* **TASK**
Find the lines below that contain the string "Optimal", count them, and give only the number.

* **INFORMATION SHOWN**

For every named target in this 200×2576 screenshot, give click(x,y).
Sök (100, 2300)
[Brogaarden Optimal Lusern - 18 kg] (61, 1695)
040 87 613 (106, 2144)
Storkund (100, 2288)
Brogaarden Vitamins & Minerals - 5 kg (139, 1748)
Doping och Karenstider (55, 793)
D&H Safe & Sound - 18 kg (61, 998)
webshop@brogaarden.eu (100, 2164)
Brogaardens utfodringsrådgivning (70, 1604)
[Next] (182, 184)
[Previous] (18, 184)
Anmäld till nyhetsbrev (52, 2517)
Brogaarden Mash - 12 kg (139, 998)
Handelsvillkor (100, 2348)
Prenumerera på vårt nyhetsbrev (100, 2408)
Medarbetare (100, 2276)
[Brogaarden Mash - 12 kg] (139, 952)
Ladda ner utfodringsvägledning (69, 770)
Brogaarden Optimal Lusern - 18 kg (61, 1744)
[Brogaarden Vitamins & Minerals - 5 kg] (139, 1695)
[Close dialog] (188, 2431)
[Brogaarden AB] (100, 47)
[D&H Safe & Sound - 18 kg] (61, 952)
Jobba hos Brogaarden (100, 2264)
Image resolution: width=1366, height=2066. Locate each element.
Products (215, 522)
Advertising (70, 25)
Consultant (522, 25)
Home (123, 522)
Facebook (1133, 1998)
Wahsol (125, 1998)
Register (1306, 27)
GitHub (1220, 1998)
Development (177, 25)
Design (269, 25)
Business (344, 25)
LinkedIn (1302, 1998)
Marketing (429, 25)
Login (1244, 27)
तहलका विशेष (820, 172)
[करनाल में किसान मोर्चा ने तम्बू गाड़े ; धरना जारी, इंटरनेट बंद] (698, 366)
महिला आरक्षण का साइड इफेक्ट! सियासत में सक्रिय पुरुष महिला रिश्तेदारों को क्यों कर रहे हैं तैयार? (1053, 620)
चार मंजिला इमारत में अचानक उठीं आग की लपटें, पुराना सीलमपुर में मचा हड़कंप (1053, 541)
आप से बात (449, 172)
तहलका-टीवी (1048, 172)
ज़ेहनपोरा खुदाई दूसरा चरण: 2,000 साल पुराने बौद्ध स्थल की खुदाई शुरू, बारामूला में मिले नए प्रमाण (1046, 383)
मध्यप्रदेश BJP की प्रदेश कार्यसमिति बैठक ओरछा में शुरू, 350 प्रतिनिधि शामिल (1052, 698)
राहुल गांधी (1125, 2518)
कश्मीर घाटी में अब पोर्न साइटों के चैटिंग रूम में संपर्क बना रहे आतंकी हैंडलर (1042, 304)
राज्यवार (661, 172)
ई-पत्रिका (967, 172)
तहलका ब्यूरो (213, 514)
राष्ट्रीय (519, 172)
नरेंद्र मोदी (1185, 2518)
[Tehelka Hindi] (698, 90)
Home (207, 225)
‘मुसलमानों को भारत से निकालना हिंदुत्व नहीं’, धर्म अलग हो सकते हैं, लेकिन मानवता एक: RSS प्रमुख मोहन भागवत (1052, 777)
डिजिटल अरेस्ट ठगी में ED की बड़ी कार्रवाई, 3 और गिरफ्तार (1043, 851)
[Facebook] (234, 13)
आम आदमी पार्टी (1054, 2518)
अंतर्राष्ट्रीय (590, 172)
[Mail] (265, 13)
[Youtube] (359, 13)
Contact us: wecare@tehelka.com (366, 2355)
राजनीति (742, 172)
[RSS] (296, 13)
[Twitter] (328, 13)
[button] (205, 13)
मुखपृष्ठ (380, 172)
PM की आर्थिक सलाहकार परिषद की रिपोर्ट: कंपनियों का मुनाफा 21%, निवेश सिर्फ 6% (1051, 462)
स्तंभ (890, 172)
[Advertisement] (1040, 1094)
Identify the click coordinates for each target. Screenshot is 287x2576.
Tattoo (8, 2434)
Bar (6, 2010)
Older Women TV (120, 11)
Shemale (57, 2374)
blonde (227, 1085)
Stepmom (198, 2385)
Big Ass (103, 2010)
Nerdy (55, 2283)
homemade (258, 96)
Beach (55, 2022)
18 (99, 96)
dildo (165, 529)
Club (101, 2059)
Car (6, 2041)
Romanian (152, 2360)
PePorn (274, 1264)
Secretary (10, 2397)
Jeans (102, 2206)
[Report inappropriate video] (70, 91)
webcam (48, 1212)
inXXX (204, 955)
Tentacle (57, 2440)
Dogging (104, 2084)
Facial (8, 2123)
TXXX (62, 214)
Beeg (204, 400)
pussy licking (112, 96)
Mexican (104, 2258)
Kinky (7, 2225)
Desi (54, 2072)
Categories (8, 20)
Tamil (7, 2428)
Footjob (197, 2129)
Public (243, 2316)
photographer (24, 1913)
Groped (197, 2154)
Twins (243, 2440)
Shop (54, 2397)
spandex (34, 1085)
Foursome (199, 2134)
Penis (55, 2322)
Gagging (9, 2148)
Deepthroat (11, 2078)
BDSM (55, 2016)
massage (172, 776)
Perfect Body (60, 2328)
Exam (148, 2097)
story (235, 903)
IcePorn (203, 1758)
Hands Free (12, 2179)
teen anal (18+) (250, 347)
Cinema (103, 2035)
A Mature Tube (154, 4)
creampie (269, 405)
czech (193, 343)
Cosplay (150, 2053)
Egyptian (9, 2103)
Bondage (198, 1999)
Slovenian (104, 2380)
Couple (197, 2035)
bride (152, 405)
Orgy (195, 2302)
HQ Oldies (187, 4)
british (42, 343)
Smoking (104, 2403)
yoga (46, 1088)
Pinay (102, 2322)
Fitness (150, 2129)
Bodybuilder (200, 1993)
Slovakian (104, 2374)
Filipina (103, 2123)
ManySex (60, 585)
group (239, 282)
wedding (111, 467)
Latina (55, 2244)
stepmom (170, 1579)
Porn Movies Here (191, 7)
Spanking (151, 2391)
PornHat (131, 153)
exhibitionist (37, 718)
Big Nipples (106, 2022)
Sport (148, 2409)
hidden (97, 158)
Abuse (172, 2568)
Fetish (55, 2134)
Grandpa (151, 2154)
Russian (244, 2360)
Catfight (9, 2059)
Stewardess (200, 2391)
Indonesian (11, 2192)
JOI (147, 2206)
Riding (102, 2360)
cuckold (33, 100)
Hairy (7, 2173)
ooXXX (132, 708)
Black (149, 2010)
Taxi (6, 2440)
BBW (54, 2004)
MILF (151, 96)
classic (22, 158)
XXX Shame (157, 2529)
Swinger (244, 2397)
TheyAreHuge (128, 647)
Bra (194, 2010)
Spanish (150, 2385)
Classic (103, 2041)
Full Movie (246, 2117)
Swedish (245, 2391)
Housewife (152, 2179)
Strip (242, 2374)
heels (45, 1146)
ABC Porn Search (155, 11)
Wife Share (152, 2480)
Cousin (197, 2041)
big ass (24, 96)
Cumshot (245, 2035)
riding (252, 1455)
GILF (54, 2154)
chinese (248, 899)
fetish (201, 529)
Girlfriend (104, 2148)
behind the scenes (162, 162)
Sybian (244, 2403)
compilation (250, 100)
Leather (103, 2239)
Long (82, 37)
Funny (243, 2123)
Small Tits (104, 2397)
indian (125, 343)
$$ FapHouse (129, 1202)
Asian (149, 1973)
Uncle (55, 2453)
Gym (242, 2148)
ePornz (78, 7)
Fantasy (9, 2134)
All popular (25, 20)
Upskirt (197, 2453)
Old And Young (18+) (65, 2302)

* **RESPONSE TO THIS TASK**
2